Dataset records:

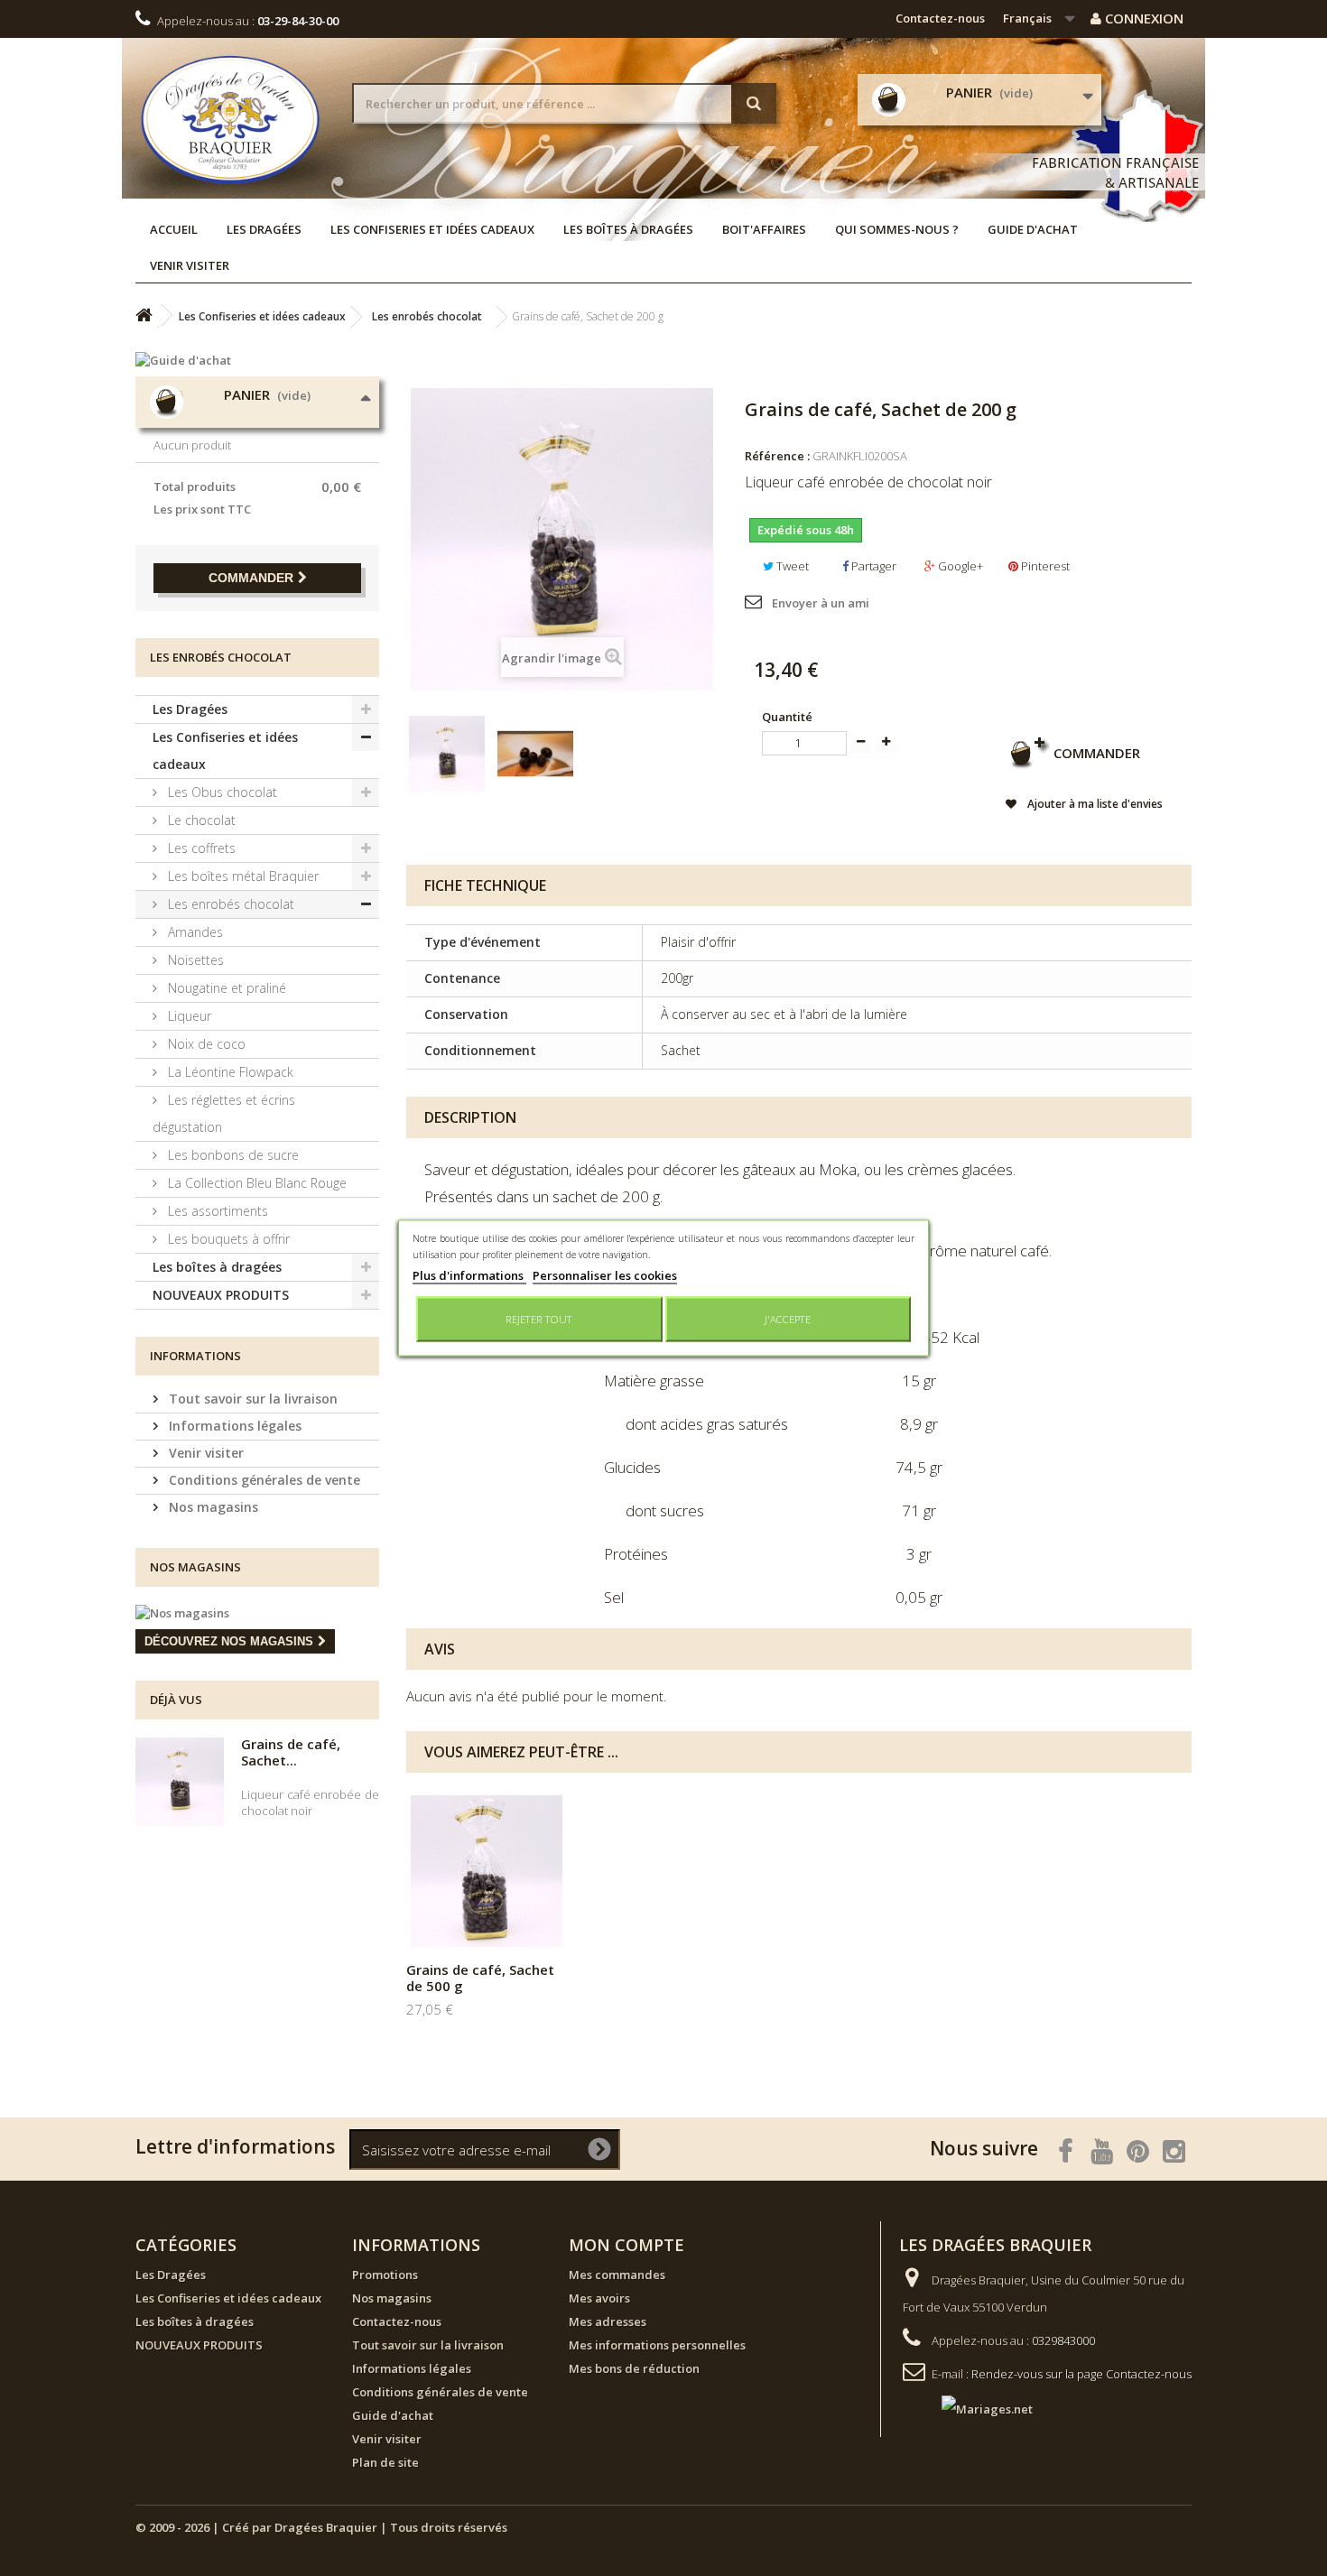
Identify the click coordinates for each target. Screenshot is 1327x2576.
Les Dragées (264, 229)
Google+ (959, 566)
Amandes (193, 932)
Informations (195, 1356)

==

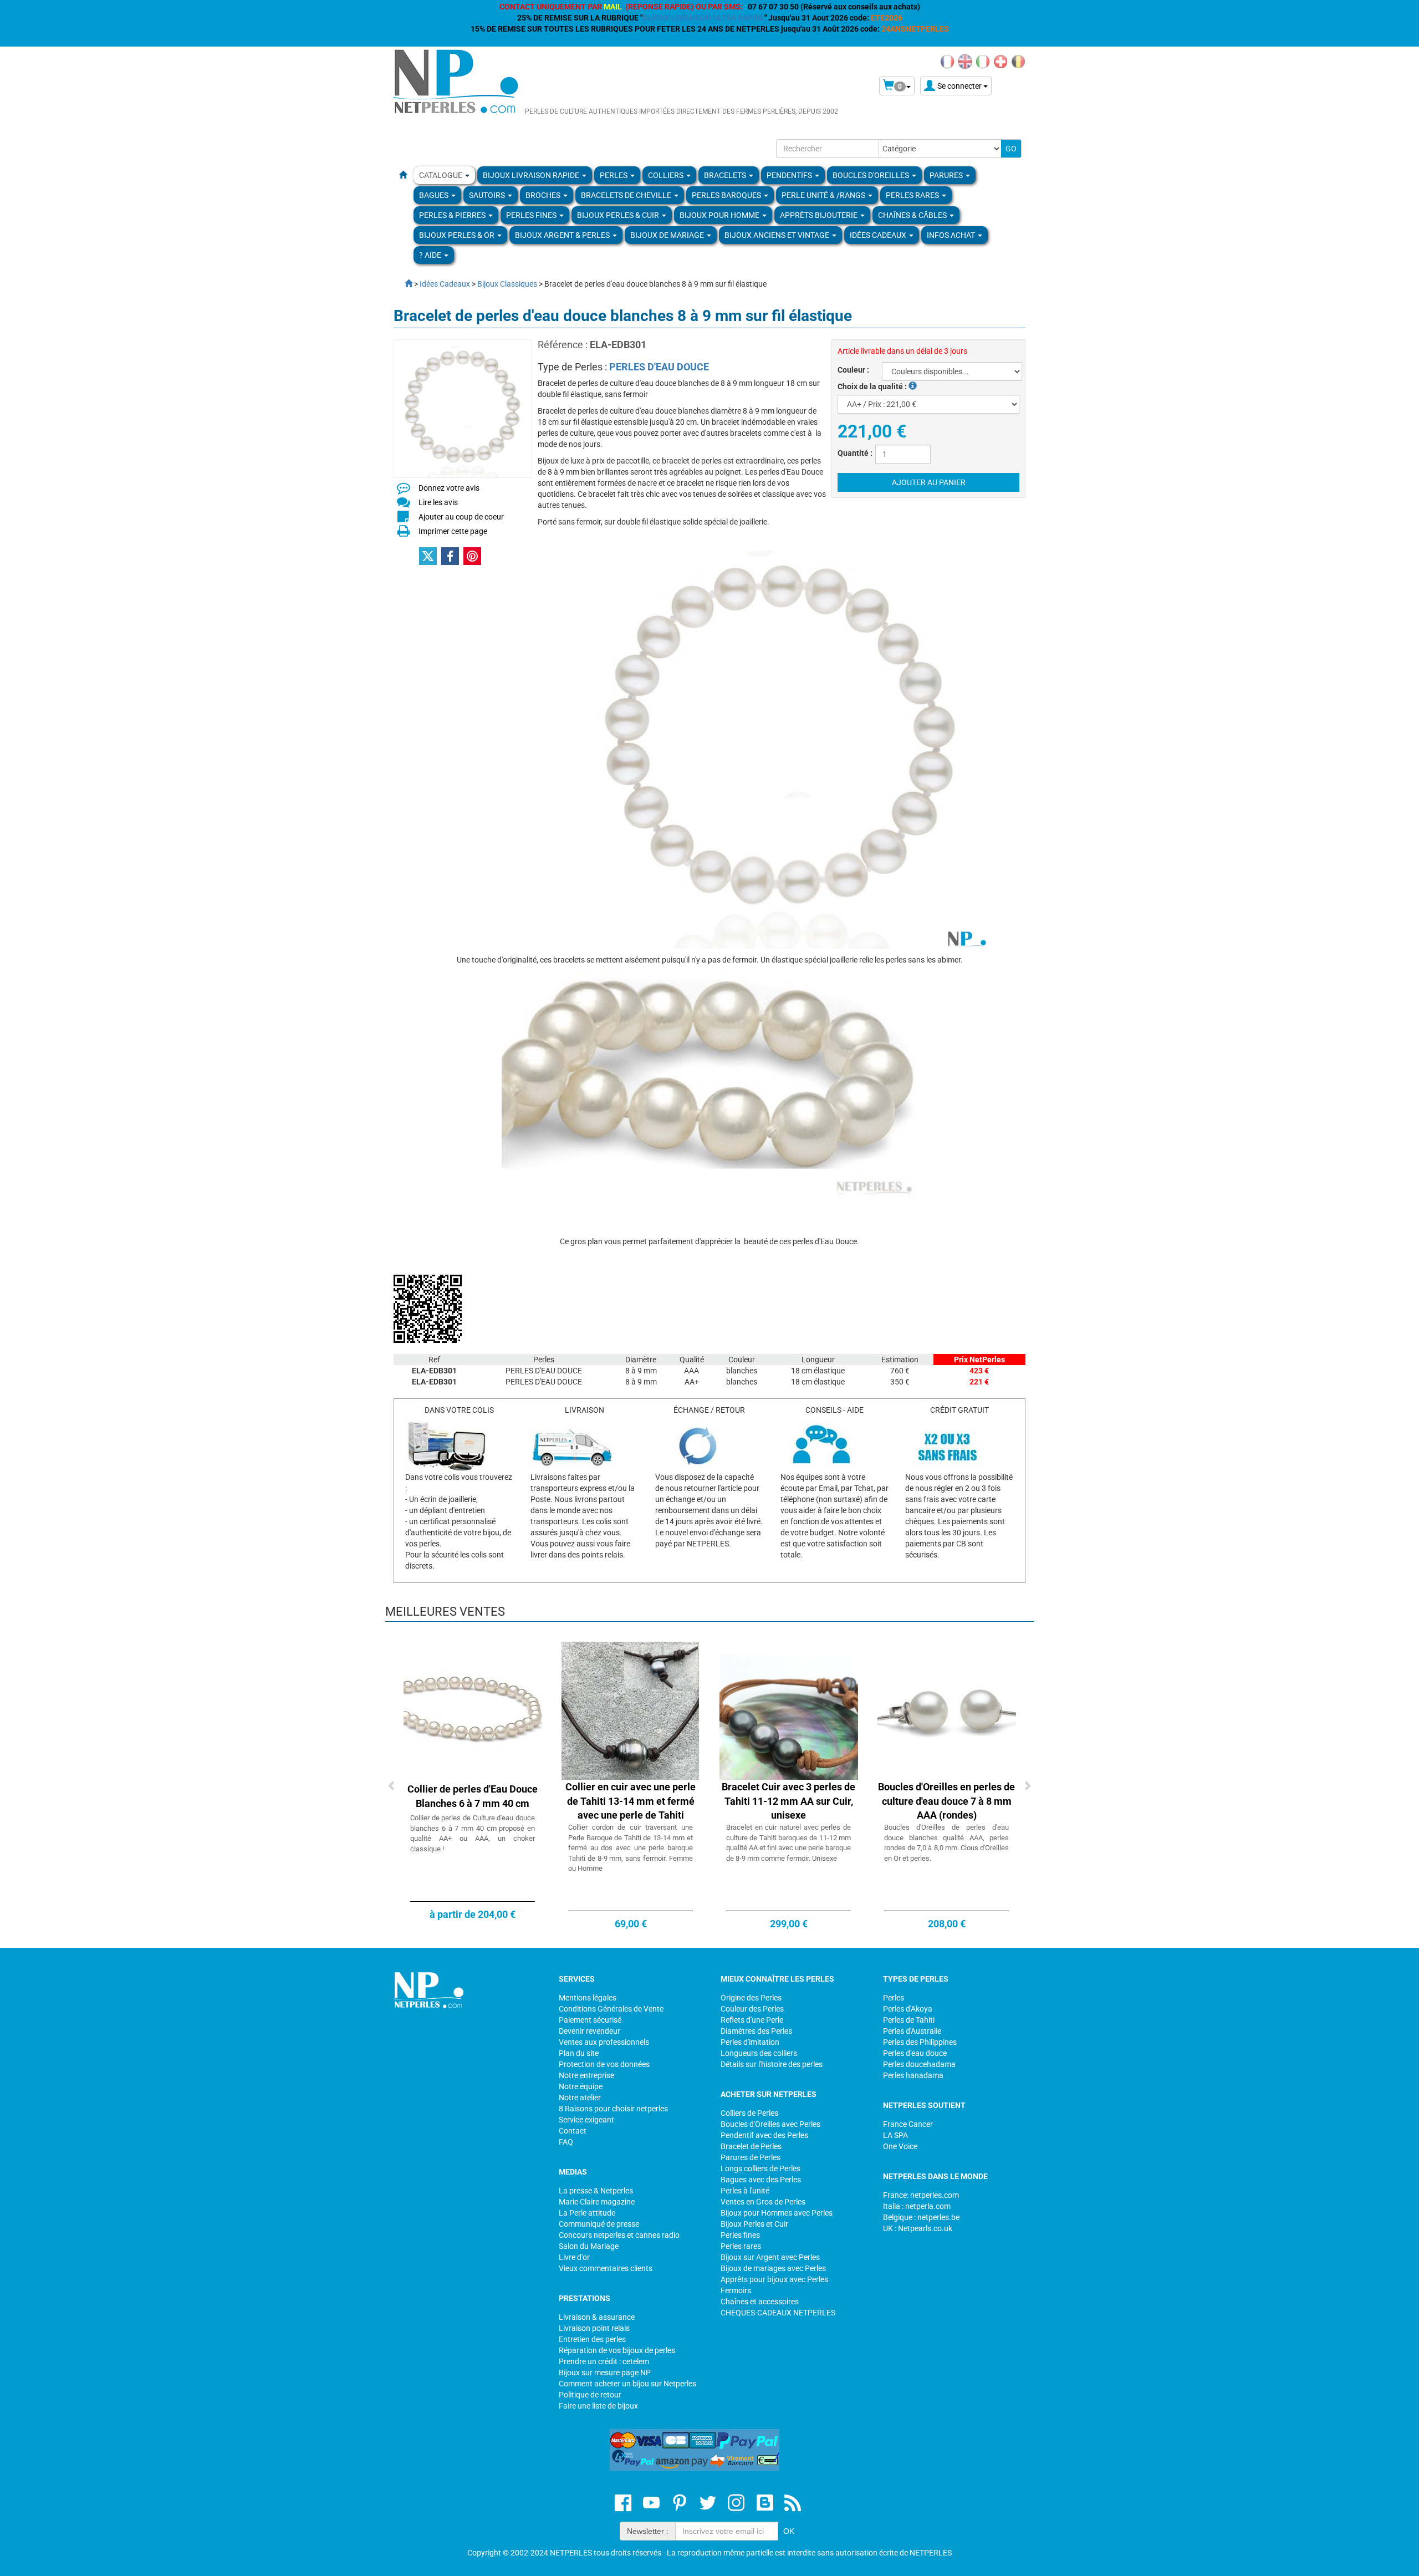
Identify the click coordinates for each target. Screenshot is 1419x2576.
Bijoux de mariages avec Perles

About this task: Report the count, and only the count, of lines in the records above that contain "click".

Problem solution: 2